> TASK TO CARRY OUT
From the data below, set down exactly the lines between the one holding "Close the email dialog with X" and the one holding "Task: Click the blue dot beside RWX", inclusive, and no others.

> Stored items
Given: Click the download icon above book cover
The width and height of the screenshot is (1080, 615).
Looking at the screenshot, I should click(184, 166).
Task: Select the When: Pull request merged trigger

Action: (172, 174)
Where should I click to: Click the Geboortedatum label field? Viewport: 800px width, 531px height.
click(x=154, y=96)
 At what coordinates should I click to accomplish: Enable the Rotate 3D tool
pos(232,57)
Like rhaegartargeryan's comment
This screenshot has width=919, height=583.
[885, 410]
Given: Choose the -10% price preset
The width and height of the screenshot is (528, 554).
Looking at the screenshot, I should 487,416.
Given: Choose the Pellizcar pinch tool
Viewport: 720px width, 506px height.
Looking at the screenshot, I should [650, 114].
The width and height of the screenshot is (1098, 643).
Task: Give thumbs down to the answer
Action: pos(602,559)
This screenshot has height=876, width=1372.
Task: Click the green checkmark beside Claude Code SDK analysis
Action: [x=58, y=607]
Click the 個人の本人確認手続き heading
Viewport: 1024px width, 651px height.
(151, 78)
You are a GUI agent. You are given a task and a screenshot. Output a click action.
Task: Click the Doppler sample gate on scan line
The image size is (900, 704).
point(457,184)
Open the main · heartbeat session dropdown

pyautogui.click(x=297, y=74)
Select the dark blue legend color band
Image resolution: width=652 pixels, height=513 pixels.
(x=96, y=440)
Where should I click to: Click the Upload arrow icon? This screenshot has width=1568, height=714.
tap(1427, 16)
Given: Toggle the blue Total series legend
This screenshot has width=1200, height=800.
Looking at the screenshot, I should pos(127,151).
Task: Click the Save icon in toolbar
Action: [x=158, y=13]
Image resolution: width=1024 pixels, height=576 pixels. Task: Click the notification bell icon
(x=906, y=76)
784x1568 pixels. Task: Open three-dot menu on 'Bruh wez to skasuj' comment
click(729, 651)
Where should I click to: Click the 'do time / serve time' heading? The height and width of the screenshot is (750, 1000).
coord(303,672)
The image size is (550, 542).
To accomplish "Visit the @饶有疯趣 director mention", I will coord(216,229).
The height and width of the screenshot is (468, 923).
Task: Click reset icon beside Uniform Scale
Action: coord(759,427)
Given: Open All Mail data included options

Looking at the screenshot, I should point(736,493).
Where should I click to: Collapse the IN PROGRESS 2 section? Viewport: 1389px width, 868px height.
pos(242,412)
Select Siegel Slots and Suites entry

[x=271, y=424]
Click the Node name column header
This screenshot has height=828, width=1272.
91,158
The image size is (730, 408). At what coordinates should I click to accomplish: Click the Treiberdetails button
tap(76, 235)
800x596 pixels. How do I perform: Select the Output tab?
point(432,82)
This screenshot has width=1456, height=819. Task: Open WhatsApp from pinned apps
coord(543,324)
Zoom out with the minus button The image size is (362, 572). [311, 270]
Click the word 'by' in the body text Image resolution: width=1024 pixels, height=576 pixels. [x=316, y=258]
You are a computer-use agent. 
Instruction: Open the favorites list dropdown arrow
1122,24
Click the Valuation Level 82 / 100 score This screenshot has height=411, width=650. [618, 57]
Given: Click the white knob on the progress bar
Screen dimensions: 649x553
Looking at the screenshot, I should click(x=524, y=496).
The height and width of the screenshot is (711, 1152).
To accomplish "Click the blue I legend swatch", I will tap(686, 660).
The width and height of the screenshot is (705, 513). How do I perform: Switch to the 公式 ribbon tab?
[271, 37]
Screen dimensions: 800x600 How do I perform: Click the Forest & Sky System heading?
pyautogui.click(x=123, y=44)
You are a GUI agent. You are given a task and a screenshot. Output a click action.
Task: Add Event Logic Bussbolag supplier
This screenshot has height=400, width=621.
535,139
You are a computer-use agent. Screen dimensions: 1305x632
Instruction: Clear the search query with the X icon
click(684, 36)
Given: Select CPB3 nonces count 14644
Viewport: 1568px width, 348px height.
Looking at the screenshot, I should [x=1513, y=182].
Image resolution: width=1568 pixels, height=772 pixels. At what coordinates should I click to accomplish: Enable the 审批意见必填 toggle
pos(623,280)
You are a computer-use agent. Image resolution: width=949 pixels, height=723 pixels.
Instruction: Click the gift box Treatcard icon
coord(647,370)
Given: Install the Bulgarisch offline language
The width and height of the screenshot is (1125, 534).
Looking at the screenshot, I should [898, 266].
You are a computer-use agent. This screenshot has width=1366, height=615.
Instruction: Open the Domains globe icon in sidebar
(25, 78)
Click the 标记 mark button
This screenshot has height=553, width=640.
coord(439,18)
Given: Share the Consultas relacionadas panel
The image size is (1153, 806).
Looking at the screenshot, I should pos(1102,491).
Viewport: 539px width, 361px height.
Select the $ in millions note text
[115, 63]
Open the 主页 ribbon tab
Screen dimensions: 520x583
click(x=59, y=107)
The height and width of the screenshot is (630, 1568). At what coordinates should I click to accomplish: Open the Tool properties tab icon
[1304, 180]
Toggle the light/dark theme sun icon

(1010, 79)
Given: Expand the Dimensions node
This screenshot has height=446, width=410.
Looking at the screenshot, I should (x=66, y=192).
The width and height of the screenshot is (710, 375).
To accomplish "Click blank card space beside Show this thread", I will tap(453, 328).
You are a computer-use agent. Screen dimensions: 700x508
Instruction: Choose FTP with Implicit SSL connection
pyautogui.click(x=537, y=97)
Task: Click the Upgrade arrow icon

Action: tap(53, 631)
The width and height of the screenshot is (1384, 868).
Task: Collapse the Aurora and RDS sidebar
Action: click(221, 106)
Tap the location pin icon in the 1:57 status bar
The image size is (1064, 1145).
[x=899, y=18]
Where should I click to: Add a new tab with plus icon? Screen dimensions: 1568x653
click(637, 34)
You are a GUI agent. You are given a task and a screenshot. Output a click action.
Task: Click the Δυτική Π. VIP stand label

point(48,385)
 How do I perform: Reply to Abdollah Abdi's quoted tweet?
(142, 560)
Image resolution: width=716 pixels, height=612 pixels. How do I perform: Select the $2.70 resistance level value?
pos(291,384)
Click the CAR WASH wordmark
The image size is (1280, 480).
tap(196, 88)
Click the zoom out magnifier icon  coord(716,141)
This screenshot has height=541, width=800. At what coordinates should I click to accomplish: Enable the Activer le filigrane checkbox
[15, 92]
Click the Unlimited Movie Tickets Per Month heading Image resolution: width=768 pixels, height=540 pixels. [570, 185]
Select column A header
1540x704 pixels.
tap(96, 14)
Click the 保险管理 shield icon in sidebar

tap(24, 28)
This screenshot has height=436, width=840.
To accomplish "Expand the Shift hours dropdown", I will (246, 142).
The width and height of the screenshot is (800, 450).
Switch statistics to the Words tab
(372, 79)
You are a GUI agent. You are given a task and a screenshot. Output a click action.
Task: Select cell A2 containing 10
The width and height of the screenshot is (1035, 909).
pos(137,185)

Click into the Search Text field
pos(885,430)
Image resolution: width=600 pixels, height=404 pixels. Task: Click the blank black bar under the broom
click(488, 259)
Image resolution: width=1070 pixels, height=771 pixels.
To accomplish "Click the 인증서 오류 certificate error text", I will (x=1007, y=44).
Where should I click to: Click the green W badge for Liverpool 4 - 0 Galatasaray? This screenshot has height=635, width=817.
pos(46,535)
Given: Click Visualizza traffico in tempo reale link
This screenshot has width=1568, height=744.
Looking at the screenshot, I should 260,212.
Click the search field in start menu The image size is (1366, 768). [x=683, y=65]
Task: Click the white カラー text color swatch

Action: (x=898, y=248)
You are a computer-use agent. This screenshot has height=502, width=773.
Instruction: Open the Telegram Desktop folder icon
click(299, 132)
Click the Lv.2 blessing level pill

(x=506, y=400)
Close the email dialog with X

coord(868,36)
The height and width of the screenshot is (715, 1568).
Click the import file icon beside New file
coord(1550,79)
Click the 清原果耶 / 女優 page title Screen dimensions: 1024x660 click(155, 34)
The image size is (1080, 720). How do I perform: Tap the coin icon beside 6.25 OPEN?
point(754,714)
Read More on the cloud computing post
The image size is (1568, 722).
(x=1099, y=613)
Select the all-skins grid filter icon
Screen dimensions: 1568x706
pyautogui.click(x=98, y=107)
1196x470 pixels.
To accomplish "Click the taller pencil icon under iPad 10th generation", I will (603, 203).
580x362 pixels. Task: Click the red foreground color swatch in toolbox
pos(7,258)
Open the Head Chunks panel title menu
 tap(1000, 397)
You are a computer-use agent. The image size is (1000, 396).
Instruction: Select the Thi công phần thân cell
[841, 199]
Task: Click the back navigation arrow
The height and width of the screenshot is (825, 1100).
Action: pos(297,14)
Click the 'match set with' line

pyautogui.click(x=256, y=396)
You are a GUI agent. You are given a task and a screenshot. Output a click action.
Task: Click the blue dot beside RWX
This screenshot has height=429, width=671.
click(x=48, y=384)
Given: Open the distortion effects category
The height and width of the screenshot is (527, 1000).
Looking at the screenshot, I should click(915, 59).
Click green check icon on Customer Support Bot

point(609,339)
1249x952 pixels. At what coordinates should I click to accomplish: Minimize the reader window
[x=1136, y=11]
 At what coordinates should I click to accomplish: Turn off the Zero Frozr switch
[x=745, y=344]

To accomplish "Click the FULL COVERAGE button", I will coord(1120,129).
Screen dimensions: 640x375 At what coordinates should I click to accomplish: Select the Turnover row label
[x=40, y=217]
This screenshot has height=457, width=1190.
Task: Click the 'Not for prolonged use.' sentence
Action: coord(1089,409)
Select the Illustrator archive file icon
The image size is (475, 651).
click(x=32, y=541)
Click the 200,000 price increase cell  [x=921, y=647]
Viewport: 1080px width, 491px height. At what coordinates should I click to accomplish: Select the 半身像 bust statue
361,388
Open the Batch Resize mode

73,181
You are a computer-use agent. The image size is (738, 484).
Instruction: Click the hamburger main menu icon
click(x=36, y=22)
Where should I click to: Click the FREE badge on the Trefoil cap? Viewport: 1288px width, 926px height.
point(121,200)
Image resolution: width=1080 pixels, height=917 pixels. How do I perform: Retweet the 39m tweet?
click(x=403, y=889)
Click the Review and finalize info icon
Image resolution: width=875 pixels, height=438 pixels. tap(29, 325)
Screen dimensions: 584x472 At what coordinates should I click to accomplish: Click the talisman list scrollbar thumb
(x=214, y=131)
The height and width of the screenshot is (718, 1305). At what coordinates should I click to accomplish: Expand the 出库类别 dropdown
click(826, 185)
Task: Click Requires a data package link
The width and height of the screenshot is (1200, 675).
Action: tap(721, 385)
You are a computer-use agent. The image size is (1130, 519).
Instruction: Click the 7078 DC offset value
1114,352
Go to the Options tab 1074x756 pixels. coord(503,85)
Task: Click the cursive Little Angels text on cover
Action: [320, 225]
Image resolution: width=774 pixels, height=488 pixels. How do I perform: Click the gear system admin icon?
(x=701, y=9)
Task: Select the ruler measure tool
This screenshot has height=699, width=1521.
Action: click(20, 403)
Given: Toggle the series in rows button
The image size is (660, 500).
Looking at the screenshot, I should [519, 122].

> SOLUTION TO THIS EXERCISE
Close the email dialog with X

coord(868,36)
The height and width of the screenshot is (715, 1568).
Click the import file icon beside New file
coord(1550,79)
Click the 清原果耶 / 女優 page title Screen dimensions: 1024x660 click(155, 34)
The image size is (1080, 720). How do I perform: Tap the coin icon beside 6.25 OPEN?
point(754,714)
Read More on the cloud computing post
The image size is (1568, 722).
(x=1099, y=613)
Select the all-skins grid filter icon
Screen dimensions: 1568x706
pyautogui.click(x=98, y=107)
1196x470 pixels.
To accomplish "Click the taller pencil icon under iPad 10th generation", I will (603, 203).
580x362 pixels. Task: Click the red foreground color swatch in toolbox
pos(7,258)
Open the Head Chunks panel title menu
 tap(1000, 397)
You are a computer-use agent. The image size is (1000, 396).
Instruction: Select the Thi công phần thân cell
[841, 199]
Task: Click the back navigation arrow
The height and width of the screenshot is (825, 1100).
Action: pos(297,14)
Click the 'match set with' line

pyautogui.click(x=256, y=396)
You are a GUI agent. You are given a task and a screenshot. Output a click action.
Task: Click the blue dot beside RWX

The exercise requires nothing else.